March 10, 2026
Crawling into chaos
Cloudflare Crawl Endpoint
Cloudflare unveils one-call site crawler — fans cheer, skeptics cry AI backdoor?
TLDR: Cloudflare launched a tool that can scan an entire site and return content in multiple formats while following site rules. Commenters split between applause for a polite, legit crawler and worries about AI-scraping loopholes, with a hot take suggesting Cloudflare just expose cached pages as a single feed.
Cloudflare just rolled out a one‑call website crawler in open beta, and the comments came in hot. With Browser Rendering and a new /crawl endpoint, you drop in a starting link, it finds pages, and spits them back as HTML, Markdown, or structured JSON. It runs in the background, can skip unchanged pages, and even has a “well‑behaved bot” mode that honors a site’s rules file (robots.txt). Translation: faster site scans for AI training, search tools, uptime checks, and research—on both free and paid plans.

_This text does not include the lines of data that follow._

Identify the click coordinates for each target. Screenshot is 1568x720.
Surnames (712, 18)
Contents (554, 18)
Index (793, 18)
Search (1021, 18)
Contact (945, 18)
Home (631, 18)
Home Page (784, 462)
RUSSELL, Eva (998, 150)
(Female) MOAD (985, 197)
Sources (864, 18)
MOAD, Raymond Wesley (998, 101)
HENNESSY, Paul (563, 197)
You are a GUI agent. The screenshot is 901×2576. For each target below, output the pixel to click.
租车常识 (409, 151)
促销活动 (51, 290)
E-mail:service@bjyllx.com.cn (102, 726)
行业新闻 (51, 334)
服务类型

Fans are thrilled. triwats wants to use Cloudflare’s global edge to watch pages for real‑world changes, and memothon cheers that this is a good‑citizen crawler in a world of “scummy” scrapers. But the spice hits fast: jasongill drops a hot take—why not just expose a site’s cached content as a single JSON file?—cue raised eyebrows. And 8cvor6j844qw_d6 asks the question of the hour: “Does this bypass their own anti‑AI crawl measures?” One commenter even name‑drops a “labyrinth” test, like they’re unleashing a Minotaur on scrapers. Meanwhile, archivists like Imustaskforhelp dream of mirroring tech forums before they vanish. The vibe: part celebration, part side‑eye, and a whole lot of Crawl me, maybe energy.
Key Points
- •Cloudflare released an open beta /crawl endpoint in Browser Rendering to crawl entire websites via a single API call.
- •The service auto-discovers pages from links and sitemaps, renders them in a headless browser, and returns HTML, Markdown, and structured JSON.
- •Crawl jobs are asynchronous, returning a job ID to poll for results as pages are processed.
- •Scope controls include crawl depth, page limits, and wildcard include/exclude patterns, plus incremental crawling via modifiedSince and maxAge.
- •The crawler honors robots.txt (including crawl-delay) and offers a static mode (render: false) for faster non-rendered crawls; available on Workers Free and Paid plans.